Mediating Alimony Maintenance Spousal Support in Divorce

Alimony, Spousal Support, Maintenance

If You Are Facing Divorce, You’re Probably Worried About Your Future

The same questions keep coming up:

  • Can I afford to keep the house?
  • Will I be able to pay my bills?
  • Can I afford health insurance?
  • Will I have enough to be able to save for my retirement?

All of these worries are typical in divorce and have one thing in common:

Money.

When it comes to money and divorce, you’ll find there is one topic that is more stressful, more emotional and more difficult to deal with than any other.

Whether you call it alimony, spousal support or maintenance, coming to an agreement in which one party provides their ex-spouse with funds to support their future lifestyle is challenging, to say the least.

Why does one party even have to pay alimony at all?

The Purpose of Alimony, Spousal Support, Maintenance

It’s important to understand that alimony is not meant to unjustly enrich one party or penalize the other.

Rather, the idea is to strike a balance that allows you and your ex to live somewhat equally for a period of time after your divorce, just like you did before you divorced. This gives one of you time to get back on your feet and become self-sufficient.

The Difference Between Spousal Support Formulas and Spousal Support Guidelines

When it comes to child support, there is a mathematical formula that outputs a specific amount one party should pay to the other.

It is based on a series of clearly defined inputs.

You enter the data, you get the result.
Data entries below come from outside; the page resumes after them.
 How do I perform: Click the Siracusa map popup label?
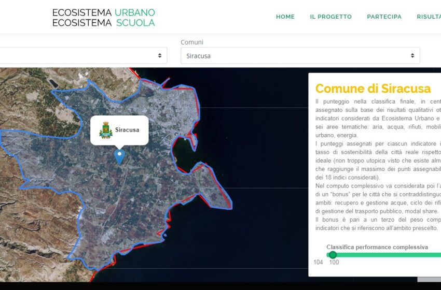(x=127, y=129)
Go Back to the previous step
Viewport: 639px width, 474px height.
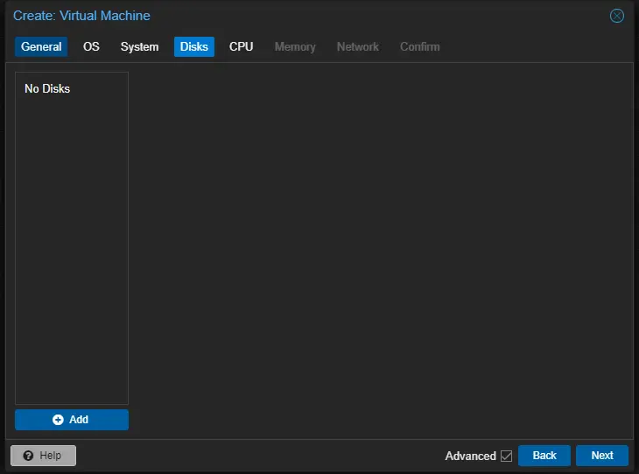pyautogui.click(x=544, y=456)
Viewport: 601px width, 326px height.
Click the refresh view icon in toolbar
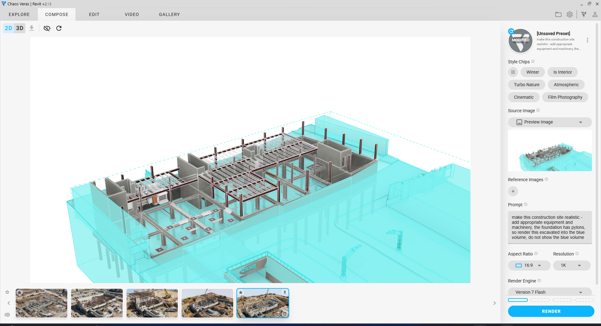[59, 28]
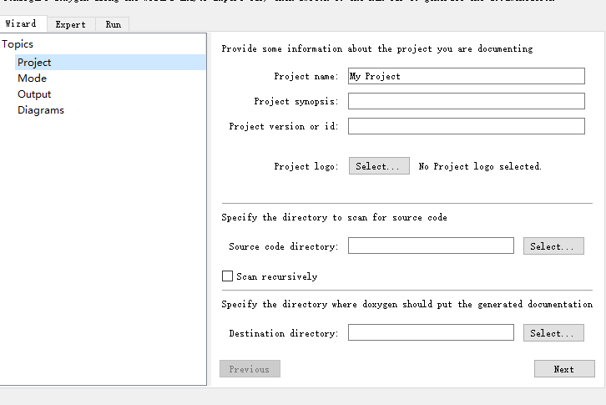Select Project in the Topics list
Screen dimensions: 606x405
tap(34, 63)
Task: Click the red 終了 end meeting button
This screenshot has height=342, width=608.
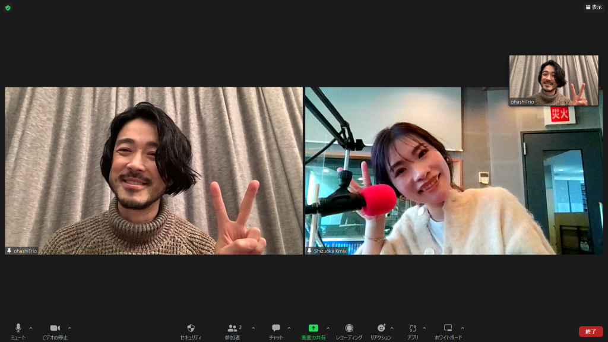Action: (x=590, y=331)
It’s somewhat straightforward.

But there are very few formulas for calculating alimony - regardless of the “calculator” you may have found on the Internet.

Alimony laws in most states provide some general guidelines in the form of “statutory factors” but nothing specific to help you calculate a specific amount of alimony applicable in your case.
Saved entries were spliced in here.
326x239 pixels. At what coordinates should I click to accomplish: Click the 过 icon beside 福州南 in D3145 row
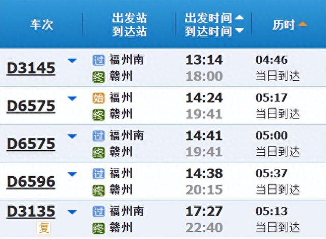[98, 60]
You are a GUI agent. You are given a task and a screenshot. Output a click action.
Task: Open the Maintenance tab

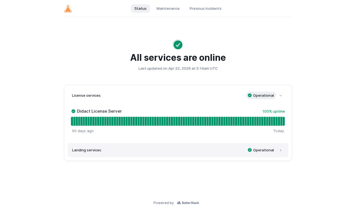pos(168,9)
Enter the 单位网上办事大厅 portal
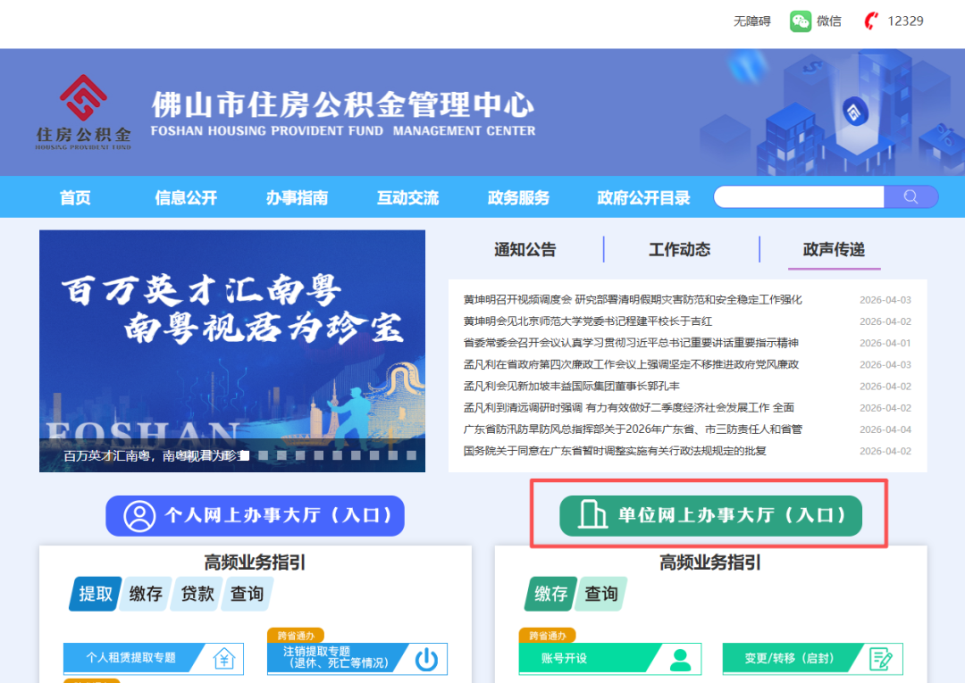The height and width of the screenshot is (683, 965). click(710, 516)
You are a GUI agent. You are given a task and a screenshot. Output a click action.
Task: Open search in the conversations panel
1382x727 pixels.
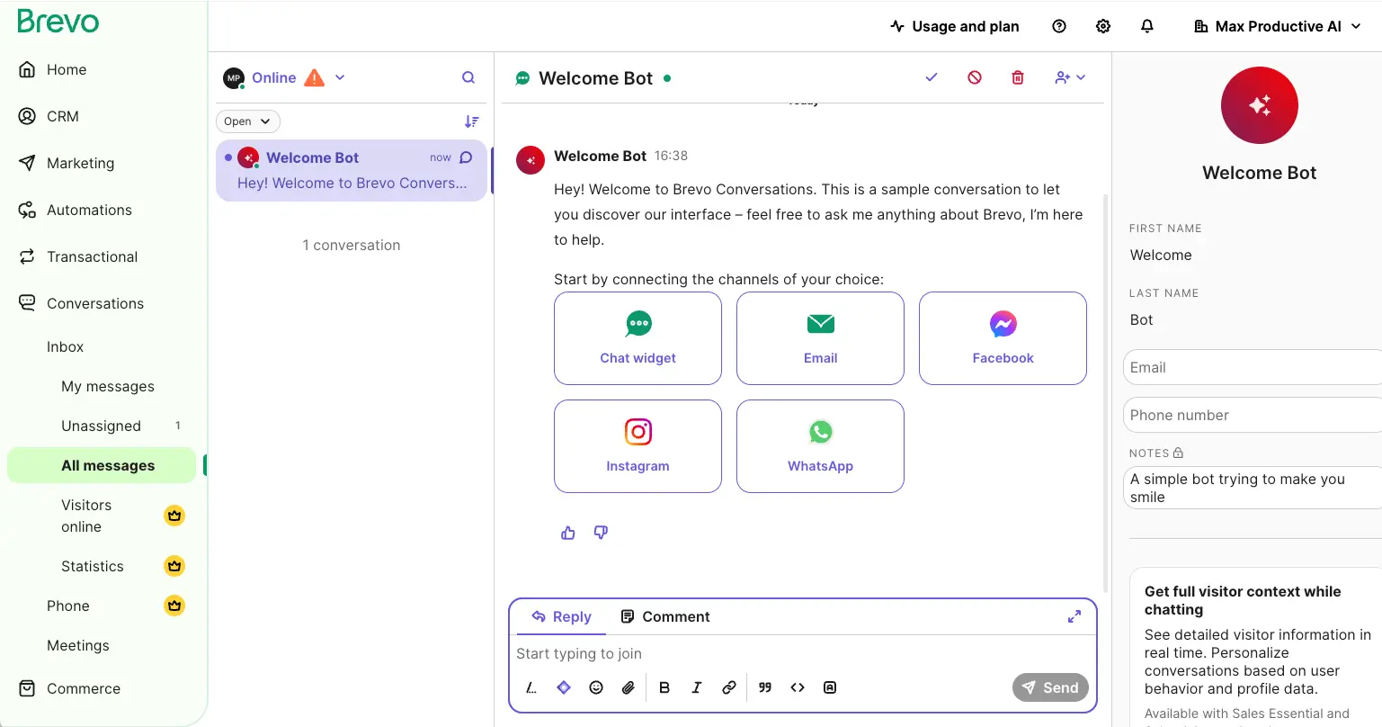tap(468, 77)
Throw in the heightened emotional state you and your spouse are in, the fact that you’re getting a divorce and are supposed to be severing your financial ties, and you can see why this is such a difficult issue to resolve.

Coming to an agreement on alimony with your soon-to-be ex-spouse requires more than just a passing conversation or a wild guess.
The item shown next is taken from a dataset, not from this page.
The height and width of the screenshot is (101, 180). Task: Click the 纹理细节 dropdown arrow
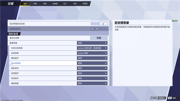106,73
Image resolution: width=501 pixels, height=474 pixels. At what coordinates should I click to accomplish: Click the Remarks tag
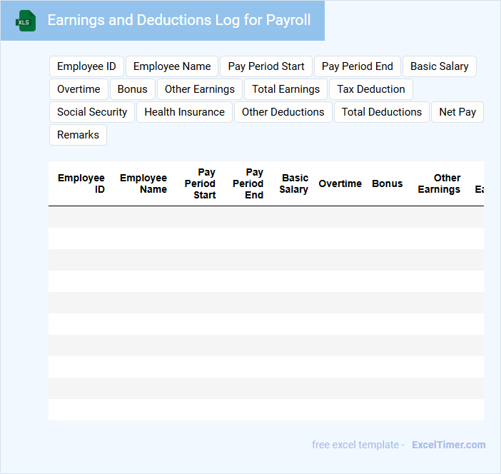[x=78, y=135]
There is no such thing as "typical alimony."

Use Mediation to Navigating Alimony Laws and Determine What's Fair

Unfortunately, alimony laws in the United States aren’t exactly clear. They provide very little in the way of guidance and are changing all the time.

That’s why it’s critical you work with a mediation firm that understands the specifics of your unique situation, can educate you on how the guidelines apply to you and works with you to arrive at an arrangement you both find fair.